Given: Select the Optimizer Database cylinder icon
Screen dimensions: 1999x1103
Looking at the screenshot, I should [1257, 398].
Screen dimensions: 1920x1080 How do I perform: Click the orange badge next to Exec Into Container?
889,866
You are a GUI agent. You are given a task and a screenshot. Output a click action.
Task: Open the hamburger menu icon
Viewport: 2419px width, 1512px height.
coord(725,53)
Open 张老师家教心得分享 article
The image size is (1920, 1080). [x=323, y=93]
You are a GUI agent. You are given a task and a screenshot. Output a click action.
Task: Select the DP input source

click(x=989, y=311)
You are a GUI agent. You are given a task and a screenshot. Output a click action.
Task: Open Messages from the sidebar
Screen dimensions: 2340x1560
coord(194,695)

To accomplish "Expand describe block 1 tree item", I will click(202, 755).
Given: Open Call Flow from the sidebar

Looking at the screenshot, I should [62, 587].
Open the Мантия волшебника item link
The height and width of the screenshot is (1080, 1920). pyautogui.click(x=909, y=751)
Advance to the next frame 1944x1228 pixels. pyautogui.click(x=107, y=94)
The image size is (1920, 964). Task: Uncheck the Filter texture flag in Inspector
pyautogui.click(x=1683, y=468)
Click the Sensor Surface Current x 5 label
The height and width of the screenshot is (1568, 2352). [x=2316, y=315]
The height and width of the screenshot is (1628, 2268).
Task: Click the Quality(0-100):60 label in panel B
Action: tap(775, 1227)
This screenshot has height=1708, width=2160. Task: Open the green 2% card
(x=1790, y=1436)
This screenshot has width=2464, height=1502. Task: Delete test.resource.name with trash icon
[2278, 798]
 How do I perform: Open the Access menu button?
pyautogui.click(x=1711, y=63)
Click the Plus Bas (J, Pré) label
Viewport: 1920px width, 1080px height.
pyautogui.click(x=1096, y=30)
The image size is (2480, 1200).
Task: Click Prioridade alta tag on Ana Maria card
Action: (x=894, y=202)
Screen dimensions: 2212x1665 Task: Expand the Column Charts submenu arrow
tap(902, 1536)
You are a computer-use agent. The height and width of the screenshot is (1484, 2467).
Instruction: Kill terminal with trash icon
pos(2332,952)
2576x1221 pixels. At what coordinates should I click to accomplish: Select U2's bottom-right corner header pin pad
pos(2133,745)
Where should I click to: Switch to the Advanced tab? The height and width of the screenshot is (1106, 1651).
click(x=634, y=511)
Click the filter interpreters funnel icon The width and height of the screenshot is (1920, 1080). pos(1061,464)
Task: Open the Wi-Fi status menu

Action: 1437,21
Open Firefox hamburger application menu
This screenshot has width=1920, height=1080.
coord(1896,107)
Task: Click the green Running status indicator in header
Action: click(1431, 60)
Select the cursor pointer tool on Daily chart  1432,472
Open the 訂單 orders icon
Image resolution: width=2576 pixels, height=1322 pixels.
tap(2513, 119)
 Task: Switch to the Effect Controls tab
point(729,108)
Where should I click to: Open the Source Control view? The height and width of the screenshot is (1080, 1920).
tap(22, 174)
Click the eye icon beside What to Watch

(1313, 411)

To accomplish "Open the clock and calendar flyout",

****************

ACTION ITEM:
Please give back exactly the lines of the listing above that run from the one containing "Task: Select the DP input source" through the one containing "You are a computer-use", and only those.

SOLVED EXERCISE:
Task: Select the DP input source

click(x=989, y=311)
You are a GUI agent. You are given a task and a screenshot. Output a click action.
Task: Open Messages from the sidebar
Screen dimensions: 2340x1560
coord(194,695)

To accomplish "Expand describe block 1 tree item", I will click(202, 755).
Given: Open Call Flow from the sidebar

Looking at the screenshot, I should [62, 587].
Open the Мантия волшебника item link
The height and width of the screenshot is (1080, 1920). pyautogui.click(x=909, y=751)
Advance to the next frame 1944x1228 pixels. pyautogui.click(x=107, y=94)
The image size is (1920, 964). Task: Uncheck the Filter texture flag in Inspector
pyautogui.click(x=1683, y=468)
Click the Sensor Surface Current x 5 label
The height and width of the screenshot is (1568, 2352). [x=2316, y=315]
The height and width of the screenshot is (1628, 2268).
Task: Click the Quality(0-100):60 label in panel B
Action: tap(775, 1227)
This screenshot has height=1708, width=2160. Task: Open the green 2% card
(x=1790, y=1436)
This screenshot has width=2464, height=1502. Task: Delete test.resource.name with trash icon
[2278, 798]
 How do I perform: Open the Access menu button?
pyautogui.click(x=1711, y=63)
Click the Plus Bas (J, Pré) label
Viewport: 1920px width, 1080px height.
pyautogui.click(x=1096, y=30)
The image size is (2480, 1200).
Task: Click Prioridade alta tag on Ana Maria card
Action: (x=894, y=202)
Screen dimensions: 2212x1665 Task: Expand the Column Charts submenu arrow
tap(902, 1536)
You are a computer-use agent. The height and width of the screenshot is (1484, 2467).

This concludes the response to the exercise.